Gradient and Hessian of Matrix Least Squares with Squared Frobenius Norm Regularization

545 Views Asked by At

I want to find the Gradeint and Hessian of the following function, $F(\mathbf{S}) = \frac{1}{2}\Vert \mathbf{M} - \mathbf{K_2SK_1^T}\Vert _F^2+\frac{1}{2}\Vert\mathbf{S}\Vert_F^2$. My try: Using trace formula for Frobenius norm, $F(\mathbf{X})$ can be writen as

$Grad(\mathbf{S}) =\frac{\partial}{\partial{S}}f(\mathbf{S})=\mathbf{K_2^T}(\mathbf{K_2SK_1^T}-\mathbf{M})\mathbf{K_1}+\mathbf{S}$
(cookbook eqn [70]&[84],updated accordding to greg's comments)

$Hess(\mathbf{S}) =\frac{\partial}{\partial{S}}Grad(\mathbf{S})=\mathbf{K_1^TK_1K_2^TK_2}+\mathbf{I}$

I got there results according to my understanding of the matrix cookbook. But obviously it's wrong. e.g. :$ K_2(5000,256)$,$ K_1(32,256)$,$ M(5000,1)$, $ S(256,256)$. In Grad(S),the dimensions are not matched for multiplication.

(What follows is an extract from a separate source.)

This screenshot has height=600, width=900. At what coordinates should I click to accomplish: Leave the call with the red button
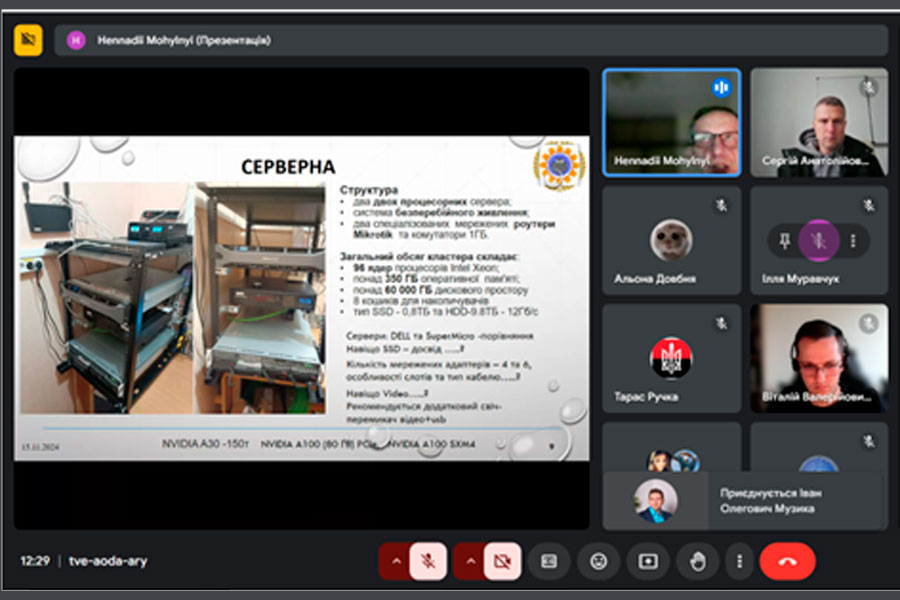tap(787, 561)
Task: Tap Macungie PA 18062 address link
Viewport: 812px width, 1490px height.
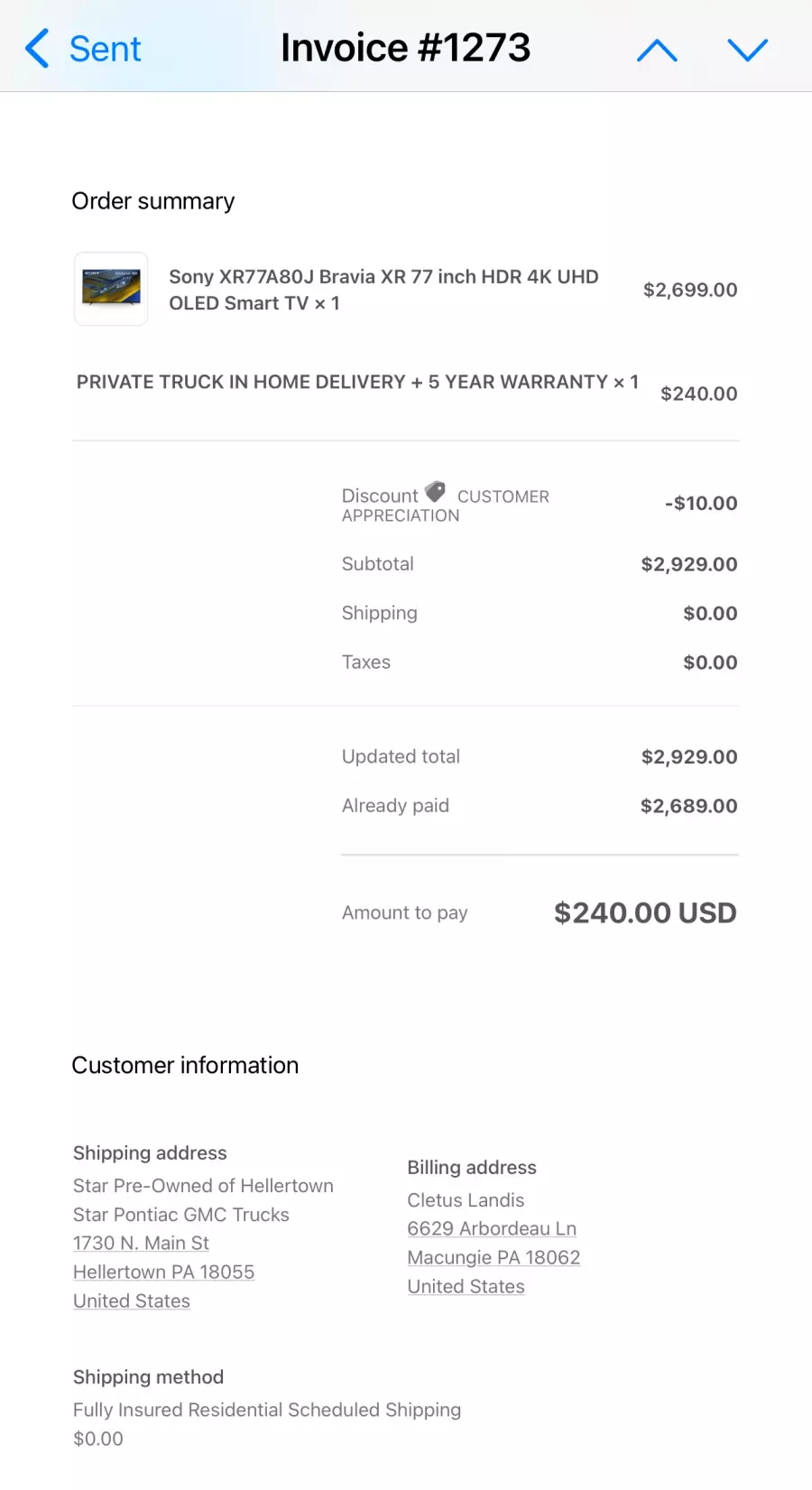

I'm not, particularly, sure about the chain rule in the Grad step whether I can write this. Please help me to get out of this confusion.

1

There are 1 best solutions below

6
On BEST ANSWER

Define the trace/Frobenius product as $$A:B={\rm Tr}(A^TB)={\rm Tr}(AB^T)$$ which make the Frobenius norm into a product $$\|X\|_F^2 = X:X$$ Next, define the matrix $$A=K_2SK_1^T-M$$ Write the cost function using the new notation and calculate its gradient. $$\eqalign{ F &= \tfrac{1}{2}S:S + \tfrac{1}{2}A:A \\ dF &= S:dS + A:dA \\ &= S:dS + A:K_2\,dS\,K_1^T \\ &= S:dS + K_2^TAK_1:dS \\ &= (S + K_2^TAK_1):dS \\ \frac{\partial F}{\partial S} &= (S + K_2^TAK_1) \;=\; G\quad\big({\rm the\,gradient}\big) \\ }$$ Flatten the various matrices into vectors. $$\eqalign{ s &= {\rm vec}(S) \\ a &= {\rm vec}(A) = (K_1\otimes K_2)s \\ }$$ Then vectorize $G$ and calculate its gradient (the Hessian). $$\eqalign{ g &= {\rm vec}(S + K_2^TAK_1) \\ &= s + (K_1^T\otimes K_2^T) a&\big({\rm the\,vectorized\,gradient}\big) \\ &= \Big(I + (K_1\otimes K_2)^T(K_1\otimes K_2)\Big)s \\ dg &= \Big(I + (K_1\otimes K_2)^T(K_1\otimes K_2)\Big)ds \\ \frac{\partial g}{\partial s} &= \Big(I + (K_1\otimes K_2)^T(K_1\otimes K_2)\Big) \;=\; H\quad&\big({\rm the\,Hessian}\big) \\ H&\in {\mathbb R}^{256^2\times 256^2} \\ }$$

Update

You can also calculate the Hessian in its un-flattened tensor form $$\eqalign{ dG &= dS + K_2^TdA\,K_1 \\ &= dS + K_2^TK_2\,dS\,K_1^TK_1 \\ &= \Big({\Omega} + K_2^TK_2{\Omega}K_1^TK_1\Big):dS \\ \frac{\partial G}{\partial S} &= \Big({\Omega} + K_2^TK_2{\Omega}K_1^TK_1\Big) \;=\; {\cal H} \\ {\cal H}&\in {\mathbb R}^{256\times 256\times 256\times 256} \\ }$$ where ${\Omega}$ is the fourth-order tensor which acts as the identity for the Frobenius product $$\eqalign{ {\Omega}:S = S:{\Omega} = S \\ }$$ and its components can be expressed in terms of Kronecker delta symbols $$\eqalign{ {\Omega}_{ijk\ell} = \delta_{ik}\delta_{j\ell} }$$ The action of the tensor Hessian on a matrix $B$ is calculated as $$\eqalign{ {\cal H}:B &= ({\Omega} + K_2^TK_2{\Omega}K_1^TK_1):B \\ &= B + K_2^TK_2BK_1^TK_1 \\ \\ }$$ NB: $\;$ The elements of the tensor ${\cal H}$ are exactly the same as those of the matrix $H$, they're just arranged differently. Neither solves your memory issue, since they're both equally huge.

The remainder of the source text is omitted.